Bu nedenle sorunları aşmak için “kur şöyle olsun; kur böyle olsun” demek yerine doğru olan “enflasyon yüzde 5’in altına insin” diye ısrar etmektir. Türkiye’nin sorunu kurun seviyesi değil, enflasyonun ulaştığı seviyedir. “Ahırda unutulan eşek” Türkiye’nin başına dert olan “hiper” enflasyondur.
Kur iki ucu keskin bıçak gibidir. TL’nin değer kaybı ihracatı arttırıp, ithalatı yavaşlatır ama diğer makroekonomik dengeleri de bozma potansiyeline sahiptir. TL’nin değer kaybı enflasyonu arttırır; ihraç edilen malların üretim maliyetlerini ithal girdiler kanalıyla yükseltir.
Bu nedenle ihracat için öncelikli adım TL’nin değer kaybetmesi değil, kurda ve fiyatlarda istikrar sağlanmasıdır.

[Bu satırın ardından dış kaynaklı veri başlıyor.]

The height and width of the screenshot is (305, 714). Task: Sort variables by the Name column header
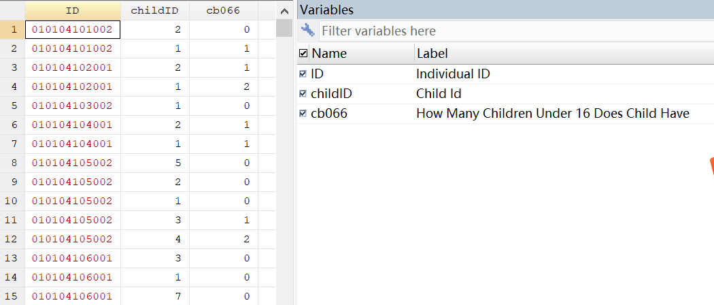click(x=360, y=54)
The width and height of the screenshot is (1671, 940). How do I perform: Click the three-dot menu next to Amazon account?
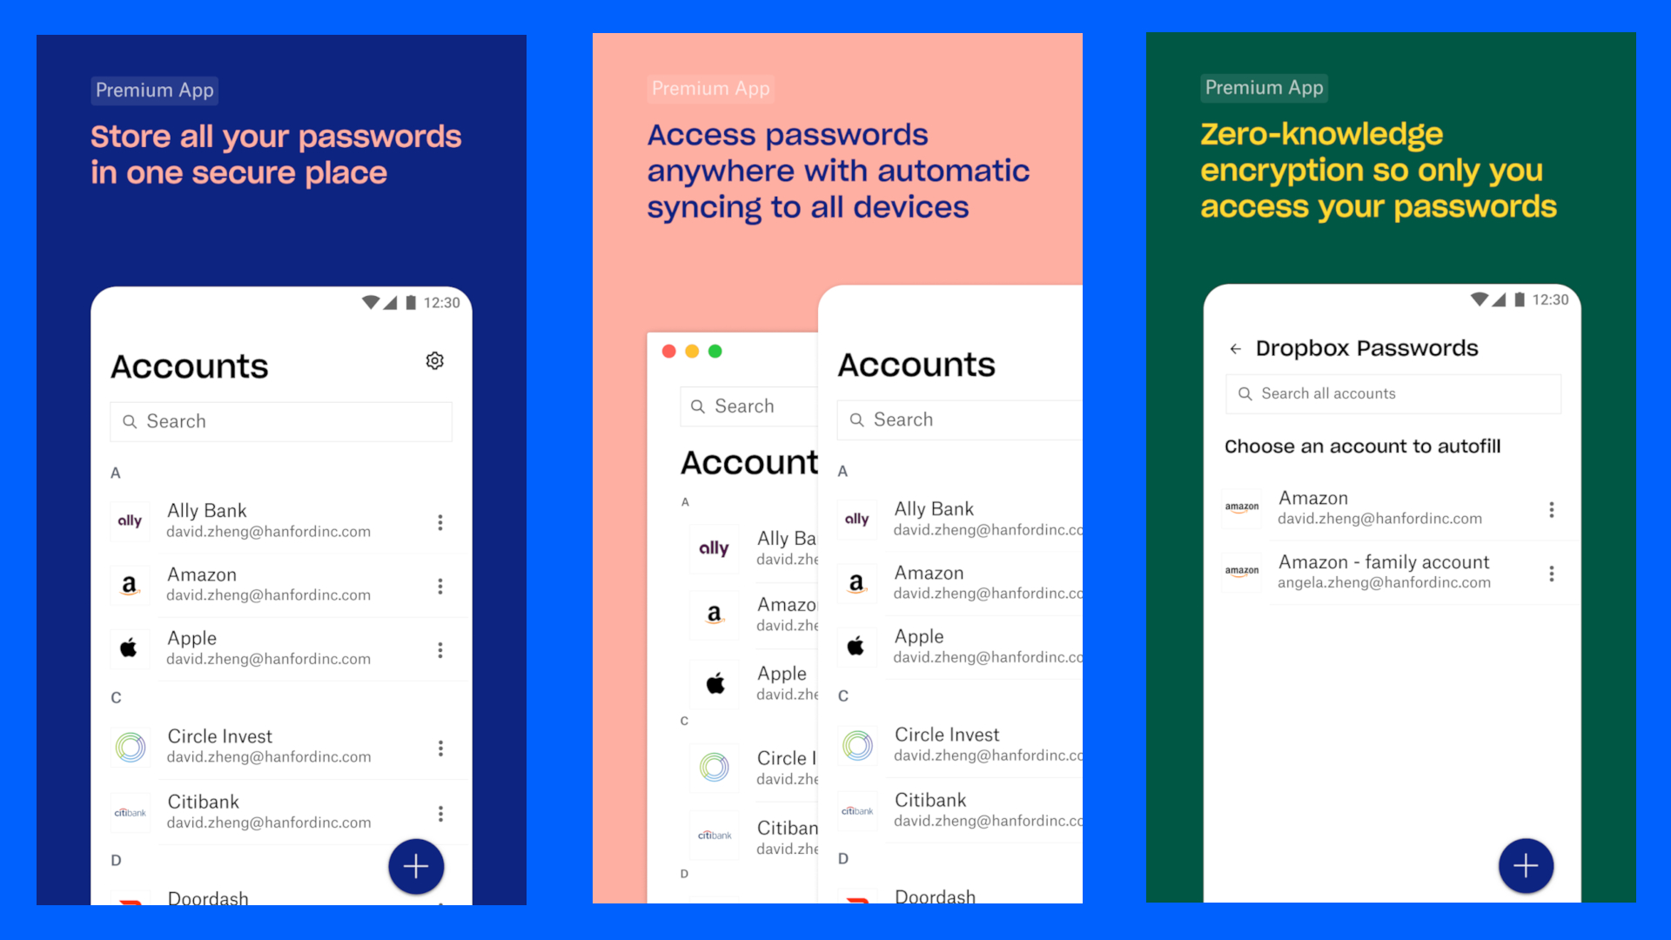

TİM Başkanı Gültepe “Rakiplerimizle rekabet edebilmemiz için fiyat tutturmamız gerekiyor. Fiyat tutturma noktasında kurların bizi destekleyecek seviyeye gelmesini bekliyoruz. Rekabet edeceğimiz bir ortamın oluşmasını istiyoruz” diyor. Eğer enflasyon aşağı çekilemiyorsa fiyat tutturma noktasında kur çok kısa süreli bir rahatlama sağlar. Eğer ülkede enflasyon daha makul bir seviyede olsaydı, ihracatçı üzerindeki önemli bir maliyet baskısı ortadan kalkmış olacaktı.
Türkiye’nin içine düştüğü faiz-kur-enflasyon sarmalında TL’nin hızlı değer kaybına izin verilmesi kısa vadeli rahatlama sağlasa da nihai olarak enflasyonu ve dolayısıyla ihracatçının üretim maliyetini arttıracak; döngüyü hızlandıracaktır.